Ce devis établi le 20 septembre 1880 et approuvé par la Préfecture le 24 du même mois prévoyait une dépense de 11.550 francs.
L'adjudication fut faite par les soins de M. Emile Tourrette, maire, le 9 novembre 1880 et les travaux purent commencer. La Fabrique s'était imposée pour 8.000 francs auxquels on put ajouter 2.000 francs de subvention et 721 francs de journées bénévoles. Cette somme peut paraître dérisoire, mais il ne faut pas oublier que les journées étaient comptées à raison de 2 fr. par homme et de 5 fr. si celui-ci fournissait un cheval.
Ce qui est certain c'est que les travaux étaient terminés le 15 octobre 1882. Cependant il faut bien noter que le clocher ne comprenait pas de flèche, mais une simple toiture provisoire. Durant l'hiver 1888-89 des pluies abondantes et le vent causèrent de nombreux dégâts à cette toiture qui constituait désormais un grand danger.

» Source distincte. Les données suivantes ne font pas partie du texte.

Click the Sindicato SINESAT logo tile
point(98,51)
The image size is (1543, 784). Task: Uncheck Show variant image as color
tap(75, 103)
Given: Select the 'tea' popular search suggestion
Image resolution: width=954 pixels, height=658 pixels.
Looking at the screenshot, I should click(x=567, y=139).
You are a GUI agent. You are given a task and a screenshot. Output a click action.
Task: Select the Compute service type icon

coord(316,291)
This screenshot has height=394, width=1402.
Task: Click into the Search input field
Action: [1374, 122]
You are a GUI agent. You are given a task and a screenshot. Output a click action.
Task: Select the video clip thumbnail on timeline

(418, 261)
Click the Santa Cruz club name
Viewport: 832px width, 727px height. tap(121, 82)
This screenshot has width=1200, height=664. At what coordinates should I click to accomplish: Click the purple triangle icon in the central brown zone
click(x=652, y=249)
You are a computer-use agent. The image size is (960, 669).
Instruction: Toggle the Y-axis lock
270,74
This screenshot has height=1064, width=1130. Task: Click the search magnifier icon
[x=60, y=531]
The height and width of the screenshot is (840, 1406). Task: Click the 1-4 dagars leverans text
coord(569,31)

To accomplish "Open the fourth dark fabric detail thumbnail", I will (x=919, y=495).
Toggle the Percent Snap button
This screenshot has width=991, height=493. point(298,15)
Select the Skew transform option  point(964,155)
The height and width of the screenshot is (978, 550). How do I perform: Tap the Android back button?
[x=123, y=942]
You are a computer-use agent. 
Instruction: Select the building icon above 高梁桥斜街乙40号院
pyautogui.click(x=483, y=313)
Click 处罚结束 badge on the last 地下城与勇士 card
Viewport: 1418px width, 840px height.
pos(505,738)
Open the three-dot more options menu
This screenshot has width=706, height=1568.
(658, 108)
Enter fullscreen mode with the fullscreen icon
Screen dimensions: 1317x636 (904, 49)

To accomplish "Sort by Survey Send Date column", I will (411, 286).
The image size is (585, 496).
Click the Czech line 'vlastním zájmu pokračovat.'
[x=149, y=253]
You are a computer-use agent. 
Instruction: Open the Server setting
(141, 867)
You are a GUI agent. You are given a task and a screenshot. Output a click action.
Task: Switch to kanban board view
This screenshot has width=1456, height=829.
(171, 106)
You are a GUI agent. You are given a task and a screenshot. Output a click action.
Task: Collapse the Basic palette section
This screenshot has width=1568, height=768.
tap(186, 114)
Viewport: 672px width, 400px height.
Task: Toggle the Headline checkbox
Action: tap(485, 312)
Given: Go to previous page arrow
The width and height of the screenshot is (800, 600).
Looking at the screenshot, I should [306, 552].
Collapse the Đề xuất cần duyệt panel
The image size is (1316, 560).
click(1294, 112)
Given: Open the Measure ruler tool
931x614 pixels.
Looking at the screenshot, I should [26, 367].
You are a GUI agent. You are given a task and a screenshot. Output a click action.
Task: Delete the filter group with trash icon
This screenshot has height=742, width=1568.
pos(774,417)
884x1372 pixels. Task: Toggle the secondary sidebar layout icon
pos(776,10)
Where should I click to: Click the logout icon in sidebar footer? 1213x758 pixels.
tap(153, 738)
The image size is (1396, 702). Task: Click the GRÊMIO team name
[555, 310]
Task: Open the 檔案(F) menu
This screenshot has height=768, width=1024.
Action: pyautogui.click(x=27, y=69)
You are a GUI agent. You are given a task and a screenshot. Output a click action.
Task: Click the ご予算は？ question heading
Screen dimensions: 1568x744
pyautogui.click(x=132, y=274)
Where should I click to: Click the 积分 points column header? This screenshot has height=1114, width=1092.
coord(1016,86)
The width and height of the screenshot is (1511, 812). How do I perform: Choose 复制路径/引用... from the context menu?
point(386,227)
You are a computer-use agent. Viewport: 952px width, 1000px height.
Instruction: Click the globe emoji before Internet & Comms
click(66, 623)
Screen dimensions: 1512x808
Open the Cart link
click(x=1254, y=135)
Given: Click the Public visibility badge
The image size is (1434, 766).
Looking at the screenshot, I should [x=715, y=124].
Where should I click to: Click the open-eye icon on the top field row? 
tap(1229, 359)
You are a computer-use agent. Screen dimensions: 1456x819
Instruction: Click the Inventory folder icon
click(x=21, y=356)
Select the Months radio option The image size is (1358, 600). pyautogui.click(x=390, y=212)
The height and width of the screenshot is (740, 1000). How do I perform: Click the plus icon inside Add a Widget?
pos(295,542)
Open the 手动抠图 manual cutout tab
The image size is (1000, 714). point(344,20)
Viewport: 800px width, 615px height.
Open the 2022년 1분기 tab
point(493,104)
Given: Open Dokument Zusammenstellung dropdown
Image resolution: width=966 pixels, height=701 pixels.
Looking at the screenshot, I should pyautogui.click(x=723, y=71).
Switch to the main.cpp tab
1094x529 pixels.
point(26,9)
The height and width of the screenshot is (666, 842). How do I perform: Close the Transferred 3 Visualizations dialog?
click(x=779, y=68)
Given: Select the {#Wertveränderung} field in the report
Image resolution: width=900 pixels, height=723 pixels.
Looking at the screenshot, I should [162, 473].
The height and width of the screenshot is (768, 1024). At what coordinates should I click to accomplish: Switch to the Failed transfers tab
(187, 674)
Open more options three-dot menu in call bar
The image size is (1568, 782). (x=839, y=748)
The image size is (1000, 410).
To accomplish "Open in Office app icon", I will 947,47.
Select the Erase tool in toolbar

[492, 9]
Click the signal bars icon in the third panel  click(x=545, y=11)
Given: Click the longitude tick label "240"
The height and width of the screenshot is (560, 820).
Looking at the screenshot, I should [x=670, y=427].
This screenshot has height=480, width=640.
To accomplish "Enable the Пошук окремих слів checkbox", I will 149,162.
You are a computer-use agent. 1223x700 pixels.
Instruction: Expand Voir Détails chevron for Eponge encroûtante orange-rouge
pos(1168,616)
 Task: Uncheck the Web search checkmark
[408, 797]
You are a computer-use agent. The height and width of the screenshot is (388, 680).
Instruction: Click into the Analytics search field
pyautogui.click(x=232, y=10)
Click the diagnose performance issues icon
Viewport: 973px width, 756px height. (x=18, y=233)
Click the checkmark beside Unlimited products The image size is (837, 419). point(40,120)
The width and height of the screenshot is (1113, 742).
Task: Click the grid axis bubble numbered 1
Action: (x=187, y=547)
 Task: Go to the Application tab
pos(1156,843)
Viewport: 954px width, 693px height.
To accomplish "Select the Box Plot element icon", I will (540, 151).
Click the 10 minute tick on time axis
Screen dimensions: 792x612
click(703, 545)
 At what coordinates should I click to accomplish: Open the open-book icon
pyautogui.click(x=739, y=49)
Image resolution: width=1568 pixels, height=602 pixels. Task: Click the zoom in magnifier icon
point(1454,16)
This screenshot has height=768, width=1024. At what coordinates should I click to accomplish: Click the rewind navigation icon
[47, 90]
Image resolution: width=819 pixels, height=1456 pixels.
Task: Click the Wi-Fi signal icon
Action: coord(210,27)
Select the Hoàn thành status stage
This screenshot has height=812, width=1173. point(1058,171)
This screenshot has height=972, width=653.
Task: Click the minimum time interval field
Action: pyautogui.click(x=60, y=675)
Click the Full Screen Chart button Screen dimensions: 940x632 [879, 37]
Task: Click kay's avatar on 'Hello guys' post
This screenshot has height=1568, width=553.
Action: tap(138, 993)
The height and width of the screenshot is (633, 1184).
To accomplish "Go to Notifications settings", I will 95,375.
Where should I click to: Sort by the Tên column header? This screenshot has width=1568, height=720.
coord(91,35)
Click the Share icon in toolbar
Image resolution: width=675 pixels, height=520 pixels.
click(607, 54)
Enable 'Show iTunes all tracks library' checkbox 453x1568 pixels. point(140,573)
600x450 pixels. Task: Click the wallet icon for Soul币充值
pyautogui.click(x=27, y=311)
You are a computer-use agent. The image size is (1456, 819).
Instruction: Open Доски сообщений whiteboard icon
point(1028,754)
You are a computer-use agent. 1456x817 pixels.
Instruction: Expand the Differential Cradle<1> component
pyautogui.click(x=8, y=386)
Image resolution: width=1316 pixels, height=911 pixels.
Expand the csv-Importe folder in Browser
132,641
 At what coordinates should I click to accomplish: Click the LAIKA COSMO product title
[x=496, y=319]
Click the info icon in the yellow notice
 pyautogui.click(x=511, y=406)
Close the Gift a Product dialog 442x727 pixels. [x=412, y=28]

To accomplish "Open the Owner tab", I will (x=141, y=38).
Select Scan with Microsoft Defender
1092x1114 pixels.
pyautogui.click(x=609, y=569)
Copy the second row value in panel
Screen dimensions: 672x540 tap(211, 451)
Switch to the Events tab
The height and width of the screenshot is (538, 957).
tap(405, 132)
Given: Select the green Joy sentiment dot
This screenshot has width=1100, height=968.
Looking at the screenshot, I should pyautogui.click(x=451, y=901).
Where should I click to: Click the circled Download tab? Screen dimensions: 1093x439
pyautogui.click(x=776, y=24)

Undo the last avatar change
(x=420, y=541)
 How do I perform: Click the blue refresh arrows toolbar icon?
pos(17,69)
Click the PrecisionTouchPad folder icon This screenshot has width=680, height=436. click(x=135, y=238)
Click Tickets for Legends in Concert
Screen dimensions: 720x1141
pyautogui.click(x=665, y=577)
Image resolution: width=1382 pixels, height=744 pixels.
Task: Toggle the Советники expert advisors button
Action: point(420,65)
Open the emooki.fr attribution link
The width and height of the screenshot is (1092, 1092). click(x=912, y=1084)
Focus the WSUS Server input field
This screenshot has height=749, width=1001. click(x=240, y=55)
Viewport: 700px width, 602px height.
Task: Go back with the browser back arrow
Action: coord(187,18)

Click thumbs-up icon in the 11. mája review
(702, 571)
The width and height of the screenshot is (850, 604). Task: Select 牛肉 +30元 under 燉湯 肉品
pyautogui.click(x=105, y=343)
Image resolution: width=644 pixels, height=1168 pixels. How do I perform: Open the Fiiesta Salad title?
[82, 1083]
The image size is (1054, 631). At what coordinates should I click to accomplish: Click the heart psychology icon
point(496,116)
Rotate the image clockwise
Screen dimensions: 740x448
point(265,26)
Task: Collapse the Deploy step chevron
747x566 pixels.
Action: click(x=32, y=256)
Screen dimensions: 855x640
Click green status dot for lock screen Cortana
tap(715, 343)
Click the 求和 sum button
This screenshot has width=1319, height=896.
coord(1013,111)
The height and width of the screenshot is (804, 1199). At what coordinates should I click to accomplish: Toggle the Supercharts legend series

Aussi le conseil de Fabrique, présidé par M. l'abbé Rey-Herme, curé de St Privat depuis 1887, et en complet accord avec le maire, M. Jaix, délibéra le 10 février 1889 pour demander l'érection d'une flèche d'après les plans déjà établis par M. Tracol qui avait été l'architecte du clocher. Le devis approuvé par M. le Préfet le 13 mai 1889 se montait à la somme de 2.660 fr. 80. Les travaux furent adjugés le 15 juin à M. François Vagnat de Valence et approuvés le 26 du même mois. La réception de la flèche se fit le 6 mars 1890 et le montant des travaux fut en réalité de 3.594 fr 80.
Les Saint-Privadois pouvaient désormais être fiers de leur église.
En 1962, à l'occasion des 100 ans de l'église de Saint-Privat, l'abbé Joseph Brun — alors curé de Saint-Privat depuis novembre 1957 — a consacré un petit fascicule à l'histoire des trois églises de Saint-Privat.